**Record excerpts:**
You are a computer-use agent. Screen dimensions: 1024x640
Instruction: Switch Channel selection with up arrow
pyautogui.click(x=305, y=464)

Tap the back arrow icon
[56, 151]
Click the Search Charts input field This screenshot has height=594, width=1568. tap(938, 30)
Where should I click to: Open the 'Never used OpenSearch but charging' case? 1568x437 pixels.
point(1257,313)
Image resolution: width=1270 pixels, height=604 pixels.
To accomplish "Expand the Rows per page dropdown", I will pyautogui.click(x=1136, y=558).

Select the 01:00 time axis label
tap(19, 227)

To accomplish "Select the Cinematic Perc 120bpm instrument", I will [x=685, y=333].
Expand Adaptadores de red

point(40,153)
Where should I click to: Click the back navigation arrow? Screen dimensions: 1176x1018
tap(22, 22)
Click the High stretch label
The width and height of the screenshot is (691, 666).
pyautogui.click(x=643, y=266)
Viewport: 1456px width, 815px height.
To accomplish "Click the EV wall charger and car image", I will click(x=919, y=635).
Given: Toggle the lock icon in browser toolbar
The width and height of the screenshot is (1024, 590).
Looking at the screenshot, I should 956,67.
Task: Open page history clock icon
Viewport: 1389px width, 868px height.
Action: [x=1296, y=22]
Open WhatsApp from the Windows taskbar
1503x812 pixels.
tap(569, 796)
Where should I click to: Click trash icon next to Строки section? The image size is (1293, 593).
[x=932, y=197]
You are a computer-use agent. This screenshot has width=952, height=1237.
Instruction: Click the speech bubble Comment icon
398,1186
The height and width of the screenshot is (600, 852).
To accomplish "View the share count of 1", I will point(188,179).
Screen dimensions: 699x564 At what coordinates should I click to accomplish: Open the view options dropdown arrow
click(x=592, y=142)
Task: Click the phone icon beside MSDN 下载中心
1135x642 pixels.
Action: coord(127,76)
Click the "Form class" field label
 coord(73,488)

**What is needed:**
Print the data above line for line, with no changes.

**Exercise answer:**
You are a computer-use agent. Screen dimensions: 1024x640
Instruction: Switch Channel selection with up arrow
pyautogui.click(x=305, y=464)

Tap the back arrow icon
[56, 151]
Click the Search Charts input field This screenshot has height=594, width=1568. tap(938, 30)
Where should I click to: Open the 'Never used OpenSearch but charging' case? 1568x437 pixels.
point(1257,313)
Image resolution: width=1270 pixels, height=604 pixels.
To accomplish "Expand the Rows per page dropdown", I will pyautogui.click(x=1136, y=558).

Select the 01:00 time axis label
tap(19, 227)

To accomplish "Select the Cinematic Perc 120bpm instrument", I will [x=685, y=333].
Expand Adaptadores de red

point(40,153)
Where should I click to: Click the back navigation arrow? Screen dimensions: 1176x1018
tap(22, 22)
Click the High stretch label
The width and height of the screenshot is (691, 666).
pyautogui.click(x=643, y=266)
Viewport: 1456px width, 815px height.
To accomplish "Click the EV wall charger and car image", I will click(x=919, y=635).
Given: Toggle the lock icon in browser toolbar
The width and height of the screenshot is (1024, 590).
Looking at the screenshot, I should 956,67.
Task: Open page history clock icon
Viewport: 1389px width, 868px height.
Action: [x=1296, y=22]
Open WhatsApp from the Windows taskbar
1503x812 pixels.
tap(569, 796)
Where should I click to: Click trash icon next to Строки section? The image size is (1293, 593).
[x=932, y=197]
You are a computer-use agent. This screenshot has width=952, height=1237.
Instruction: Click the speech bubble Comment icon
398,1186
The height and width of the screenshot is (600, 852).
To accomplish "View the share count of 1", I will point(188,179).
Screen dimensions: 699x564 At what coordinates should I click to accomplish: Open the view options dropdown arrow
click(x=592, y=142)
Task: Click the phone icon beside MSDN 下载中心
1135x642 pixels.
Action: coord(127,76)
Click the "Form class" field label
 coord(73,488)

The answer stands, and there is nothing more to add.